U.S. Olympian Holley Mangold snatches 110 kilograms -- 242 pounds.
i Jamie Sabau/Getty Images Sport/Getty Images

If you’ve spent a little too much time Nesting and not enough time pumping iron, you can definitely do something to tone up those formless biceps and glutes. Even without aiming to emulate Holley Mangold -- an Olympian who can clean and jerk 145 kilograms, almost 320 pounds -- you can gain muscle and become very strong indeed.

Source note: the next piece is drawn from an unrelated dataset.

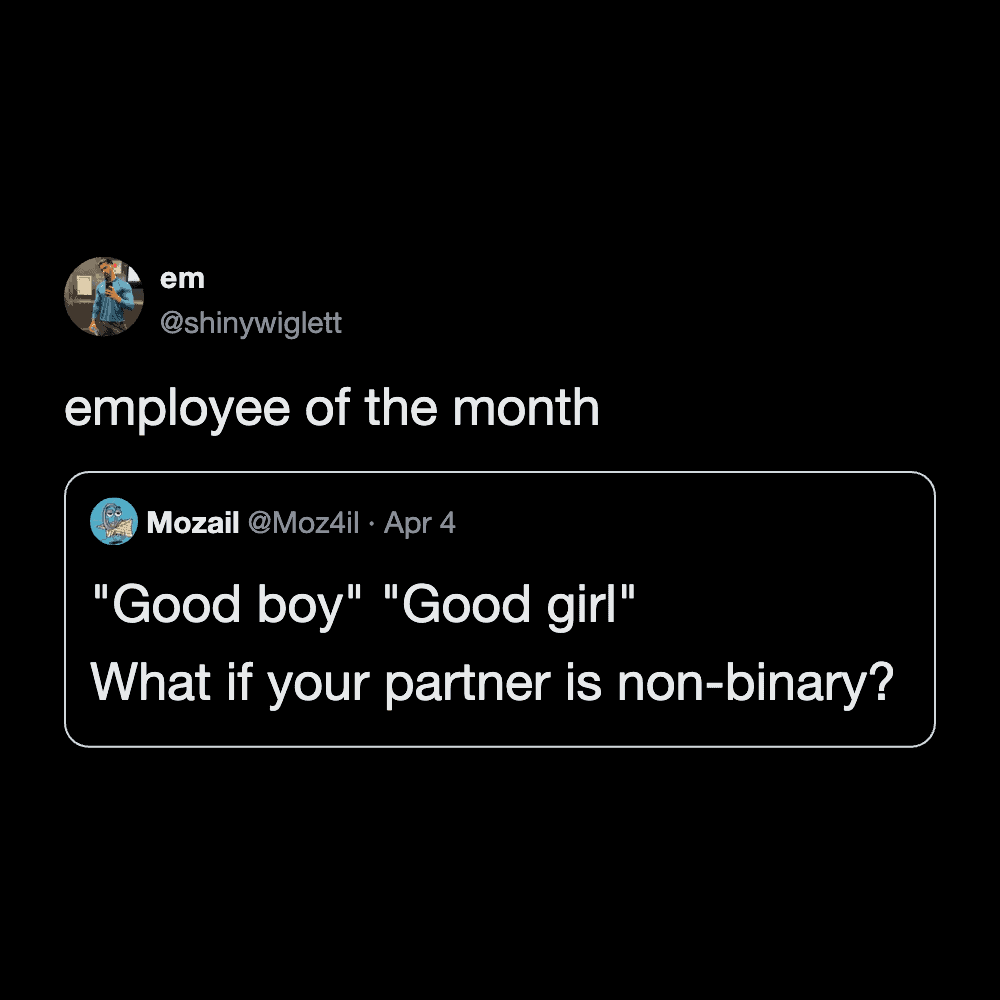Click em's profile avatar photo
Viewport: 1000px width, 1000px height.
click(104, 296)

    Strength training is the best way to stimulate muscle growth, writes U.K.-based nutritionist and health writer Anita Bean in “The Complete Guide to Sports Nutrition.” You’ll gain the most muscle working with heavier weights that you can only handle for six to 10 repetitions per set. How much muscle you gain as a result of strength training depends on genetic factors, such as your body type and your mix of fast-twitch and slow-twitch muscle fibers, as well as the rigor of your strength-training program and your diet.

Monthly Gain

    The biggest factor in muscle gain for exercisers who strength train is hormonal. Men can gain muscle faster because of the beneficial influence of anabolic hormones such as testosterone, which they have at levels 15 times higher than women. Still, even though it takes longer, women can achieve significant muscle gains. Men who perform strength training can gain 1 to 2 pounds a month. Women can gain from 0.5 to 1.5 pounds a month, because of their initial smaller body weight, smaller muscle mass and lower anabolic hormones, Bean notes.

Body Makeover

    The thing is, women increase muscle proportionately about the same as men, note the authors of “The New Rules of Lifting for Women: Lift Like a Man, Look Like a Goddess.” They cite a hypothetical 200-pound man with 20 percent body fat and a 120-pound woman with 30 percent body fat, who both undertake six months of workouts in the weight room. Both will increase their muscle by about 10 percent. For the man, that’s 16 pounds of muscle in the form of rippling biceps and a bulging chest. For the women, though, she’s got 9 pounds of muscle -- but it looks completely different. Her quads don’t look much bigger, but “they look like they were carved out of stone, rather than fudge ripple ice cream,” write Lou Schuler and Cassandra Forsythe. And her waist is a half-inch smaller. She’s got a new bicep bump and toned contours all over her body.


    So depending on how assiduously you train and other factors, you can gain from 1 1/2 to as much as 2 1/2 pounds of muscle a month, Schuler and Forsythe conclude. California-based chiropractor Ric Alexander calculates in his book “Victory over Fat” that with a few years of hard training and a higher-than-average testosterone level, you can add up to 20 pounds of muscle. But that level of commitment is not necessary to lose inches, increase strength and improve your figure, which can result from just a few months of strength work and the resulting modest muscle gain.